**Problem 1:** Copy out the entries exactly, everything from the line containing "Given: Open the Utah Jazz team link" down to the line containing "Switch to 资源日志", with both of those lines included.

**Quoted text:**
begin
# Schwinn Corvette what do you think?



## Rookie (Jun 29, 2010)

Someone with this bike has contacted me and is looking to sell this bike to me. What do you guys think about it?

Im looking to see what you guys think of the bike.


----------



## Pauliemon (Jun 29, 2010)

Looks good James. Only a few missing parts too.


----------



## mruiz (Jun 30, 2010)

I say the same, not much to get Her up.


----------



## Adamtinkerer (Jun 30, 2010)

Looks like a 59-61. You certainly have some luck with all these classic bike owners finding you!


----------



## Rookie (Jun 30, 2010)

Not really luck, I just post everywhere. lol. I'm passing this one up though.


----------



## partsguy (Jul 1, 2010)
end
**Problem 2:** Pick up the forum thread about the Schwinn Corvette where it stops and keep it going.

**Extracted data:**
begin
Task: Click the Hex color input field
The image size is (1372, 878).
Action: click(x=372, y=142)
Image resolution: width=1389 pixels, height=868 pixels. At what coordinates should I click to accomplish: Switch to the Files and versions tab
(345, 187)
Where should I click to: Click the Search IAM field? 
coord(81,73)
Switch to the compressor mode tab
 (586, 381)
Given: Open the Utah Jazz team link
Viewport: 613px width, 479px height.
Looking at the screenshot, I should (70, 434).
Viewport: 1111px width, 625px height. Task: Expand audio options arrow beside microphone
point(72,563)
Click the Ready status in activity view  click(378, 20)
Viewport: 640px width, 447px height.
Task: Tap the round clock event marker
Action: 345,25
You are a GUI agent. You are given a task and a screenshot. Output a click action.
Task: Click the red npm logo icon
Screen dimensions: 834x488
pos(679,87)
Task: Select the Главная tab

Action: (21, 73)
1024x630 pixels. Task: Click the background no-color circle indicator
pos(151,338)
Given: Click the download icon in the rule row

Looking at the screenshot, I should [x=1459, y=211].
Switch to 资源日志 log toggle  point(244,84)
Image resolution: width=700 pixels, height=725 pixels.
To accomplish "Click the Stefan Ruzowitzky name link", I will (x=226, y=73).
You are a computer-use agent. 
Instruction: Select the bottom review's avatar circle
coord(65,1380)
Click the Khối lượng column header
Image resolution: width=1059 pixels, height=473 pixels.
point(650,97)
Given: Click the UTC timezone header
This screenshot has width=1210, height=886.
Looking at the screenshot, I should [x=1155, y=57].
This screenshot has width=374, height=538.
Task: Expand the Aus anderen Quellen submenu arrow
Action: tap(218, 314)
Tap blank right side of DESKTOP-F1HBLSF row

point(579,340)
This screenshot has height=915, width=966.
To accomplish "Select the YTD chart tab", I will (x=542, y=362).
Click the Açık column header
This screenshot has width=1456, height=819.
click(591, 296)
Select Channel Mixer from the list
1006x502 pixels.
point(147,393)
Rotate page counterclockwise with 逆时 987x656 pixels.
end
**Task response 1:**
Given: Open the Utah Jazz team link
Viewport: 613px width, 479px height.
Looking at the screenshot, I should (70, 434).
Viewport: 1111px width, 625px height. Task: Expand audio options arrow beside microphone
point(72,563)
Click the Ready status in activity view  click(378, 20)
Viewport: 640px width, 447px height.
Task: Tap the round clock event marker
Action: 345,25
You are a GUI agent. You are given a task and a screenshot. Output a click action.
Task: Click the red npm logo icon
Screen dimensions: 834x488
pos(679,87)
Task: Select the Главная tab

Action: (21, 73)
1024x630 pixels. Task: Click the background no-color circle indicator
pos(151,338)
Given: Click the download icon in the rule row

Looking at the screenshot, I should [x=1459, y=211].
Switch to 资源日志 log toggle  point(244,84)

**Task response 2:**
You said you could get it for $35? I don't know how much gas is gonna cost you, but I would have jumped on that deal if it weren't so far away.


----------



## Rookie (Jul 1, 2010)

Its in kansas City, Missouri which would take 2 tanks of gas to get there and back. An since i already have a corvette I decided not to. But if it was here in town totally would have got that lol.


----------



## Strings-n-Spokes (Jul 8, 2010)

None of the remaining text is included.